Over the course of the past several weeks, The Journal has published a series of letters addressing the issue of LGTBQ “rights” and their application in a public school setting. The editor (and some readers) will be relieved to hear that I do not intend to continue debating the intended meaning of the word “intentional” in the state’s anti-bullying statute. The wording of the statute is ambiguous, as previous letters have demonstrated.

At the heart of this debate is a basic truth, which is upheld by one side and denied by the other: Men cannot be women, and women cannot be men. There are two genders, and a person is either one or the other.

In her previous letters, Ms. Casey McMullen sets forth a description of a public school policy that, in effect, would prohibit teachers and students from expressing that truth in their choice of the pronouns by which they refer to certain LGBTQ students.

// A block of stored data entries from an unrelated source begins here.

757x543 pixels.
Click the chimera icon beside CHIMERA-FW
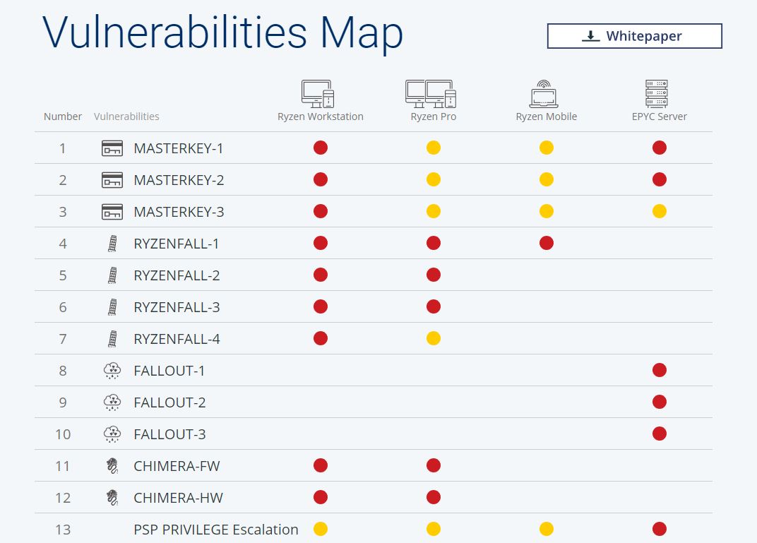(x=112, y=466)
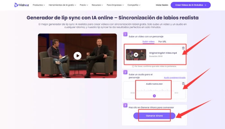Click the step 2 number badge
This screenshot has width=225, height=129.
pyautogui.click(x=125, y=72)
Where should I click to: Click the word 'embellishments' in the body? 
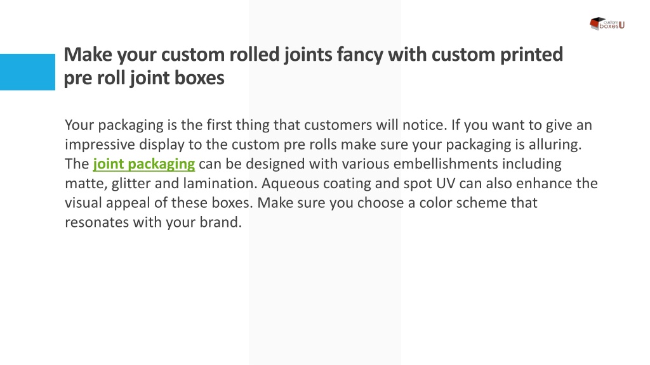[x=446, y=164]
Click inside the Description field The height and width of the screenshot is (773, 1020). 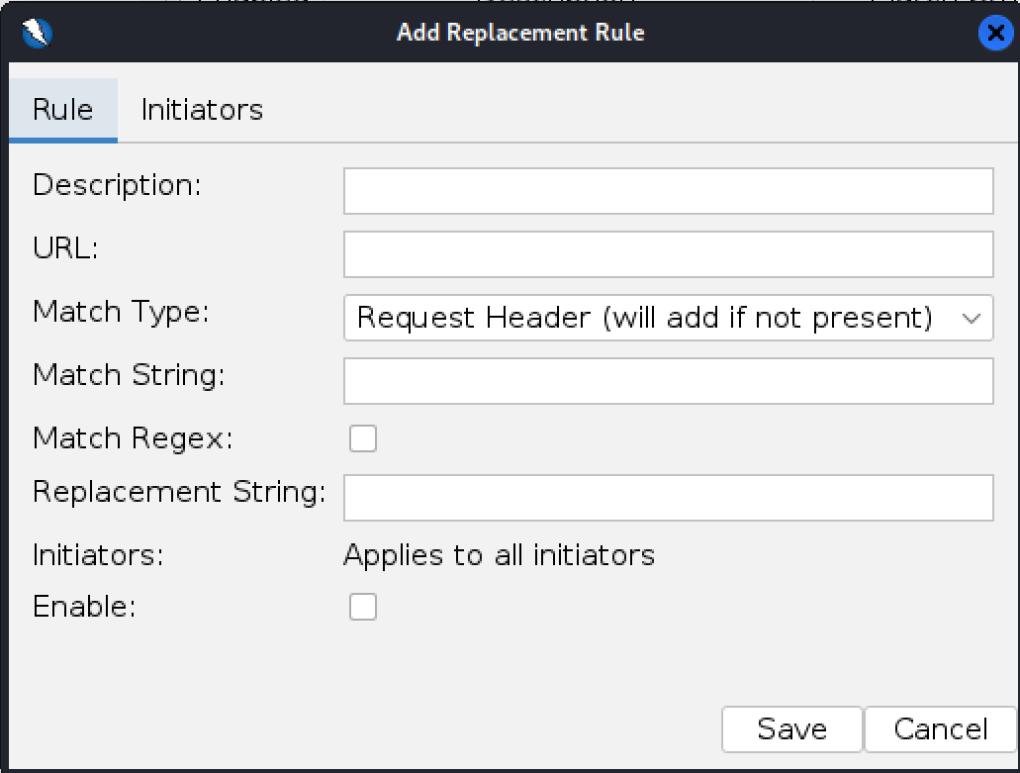(x=668, y=190)
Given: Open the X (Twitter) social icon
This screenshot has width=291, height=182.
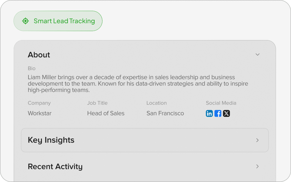Looking at the screenshot, I should tap(226, 113).
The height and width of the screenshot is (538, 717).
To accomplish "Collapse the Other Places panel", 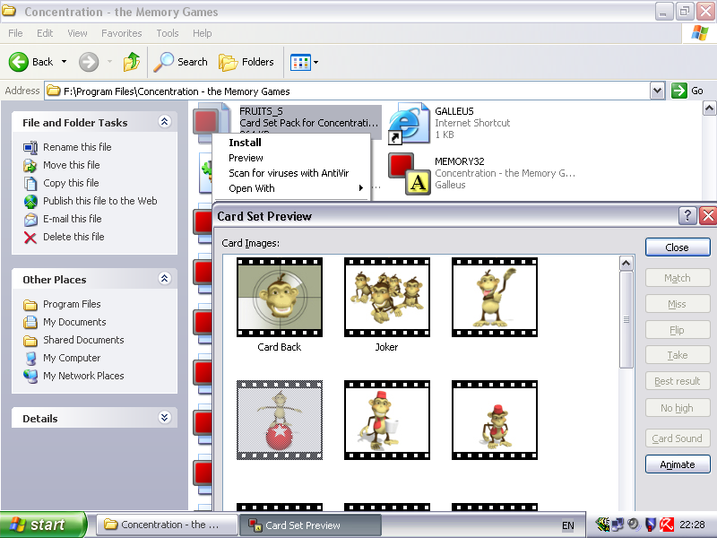I will click(164, 279).
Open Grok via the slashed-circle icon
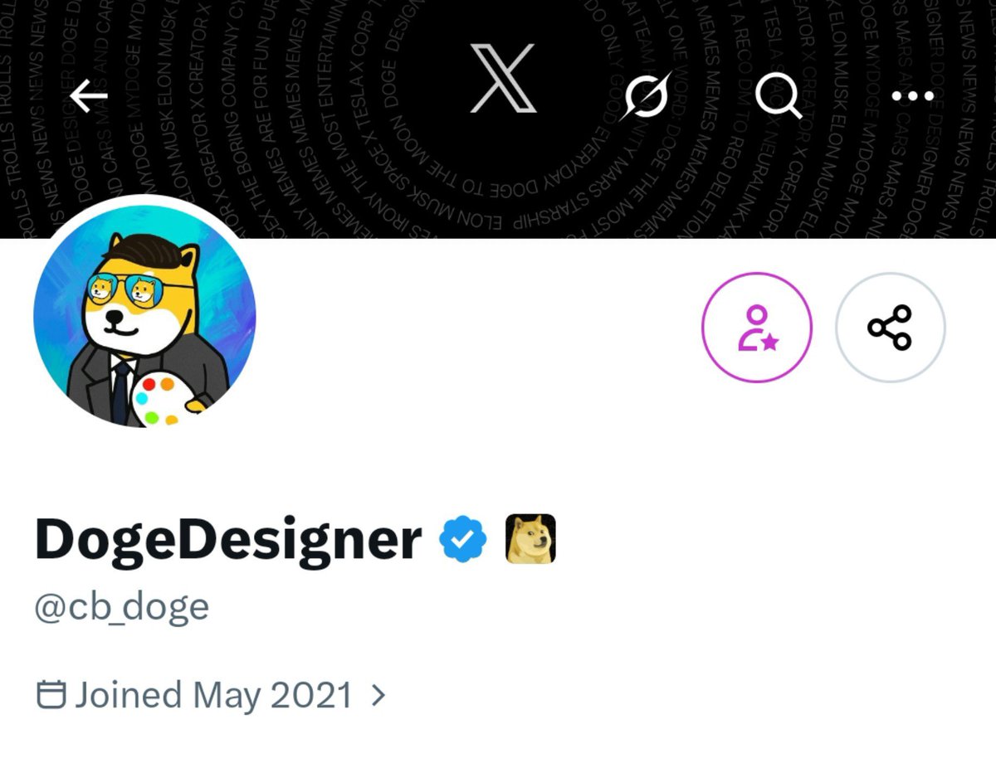 (x=647, y=96)
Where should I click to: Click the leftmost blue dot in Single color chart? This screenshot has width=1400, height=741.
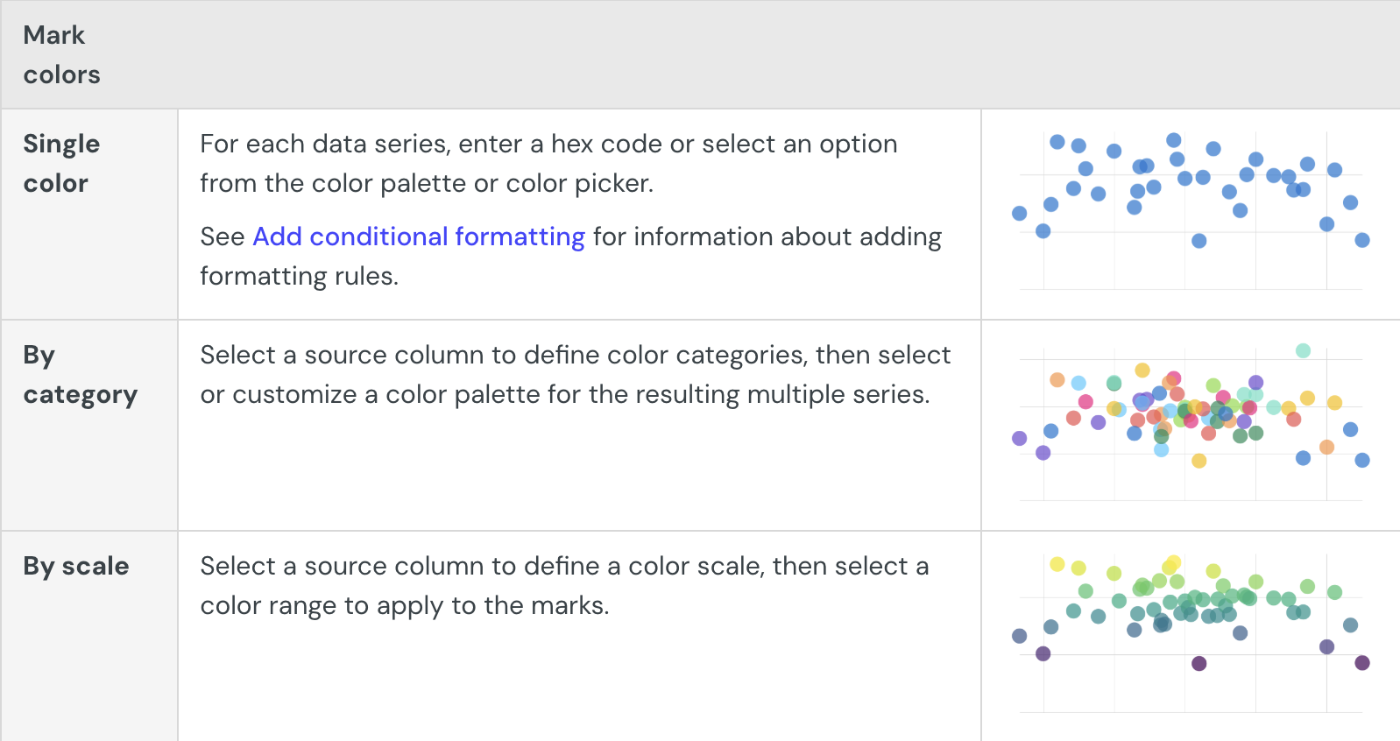[1019, 213]
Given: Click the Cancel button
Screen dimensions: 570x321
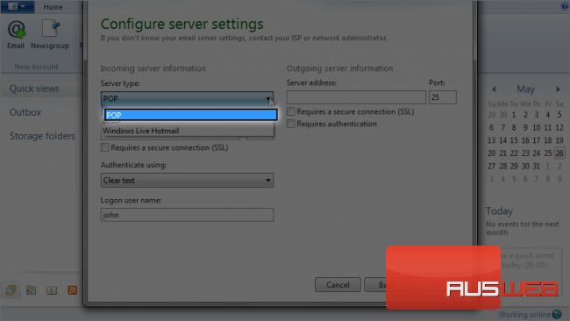Looking at the screenshot, I should coord(338,285).
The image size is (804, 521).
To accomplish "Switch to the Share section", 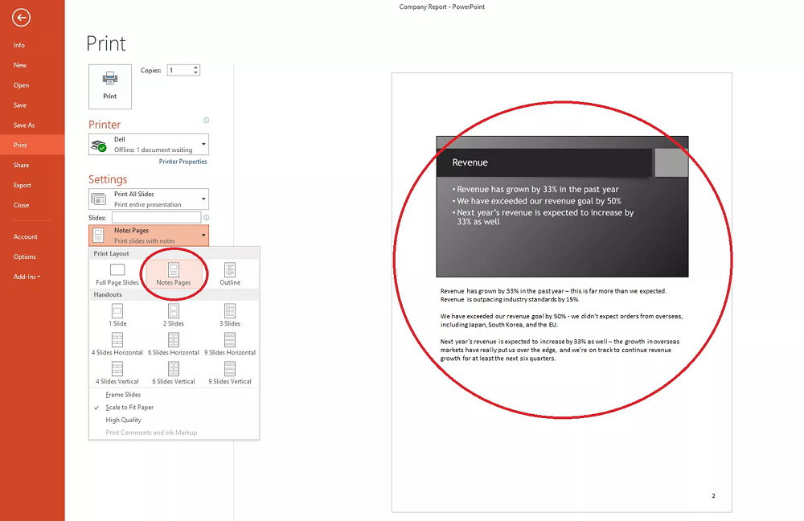I will pyautogui.click(x=18, y=165).
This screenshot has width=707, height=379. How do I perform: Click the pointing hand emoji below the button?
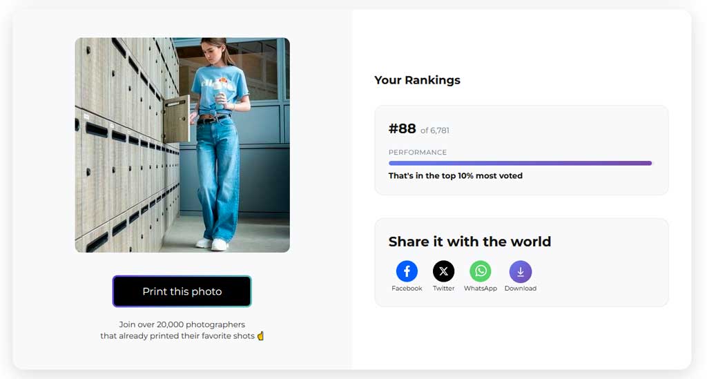click(260, 336)
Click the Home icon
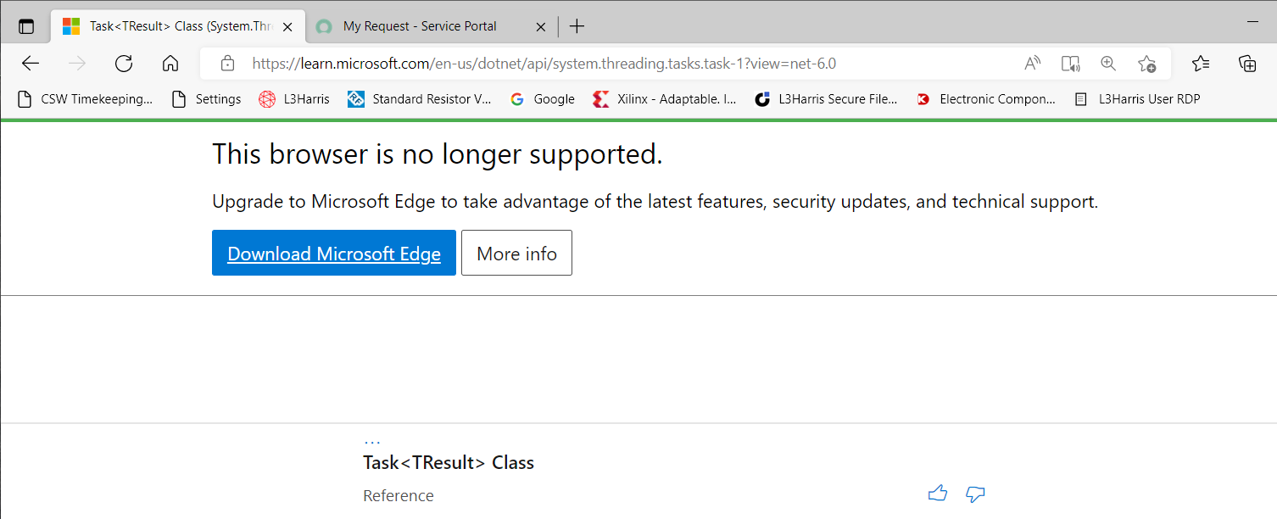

If a student uses a pronoun that correctly identifies another student’s gender rather than using a pronoun that effectively denies the person’s gender, Ms. McMullen insists that this student is “misgendering” the other student, and must be regarded as a bully to be corrected and disciplined. She insists that this is the intent and correct meaning of our state’s anti-bullying statute.

If this is true, then we as a society are headed in a bad direction. If the students in our schools are no longer allowed to express the truth in words of their own choosing, but instead are coerced under threat of punishment into speaking only state-approved words that deny the truth, then we are in the process of losing our freedom. Then we are headed down the road toward state control over every aspect of our lives.

Coerced speech is not free speech. We must not allow our government or its schools to abuse its power in this area. We must not allow them to suppress the truth or to enforce any speech code that forces our children to deny the truth.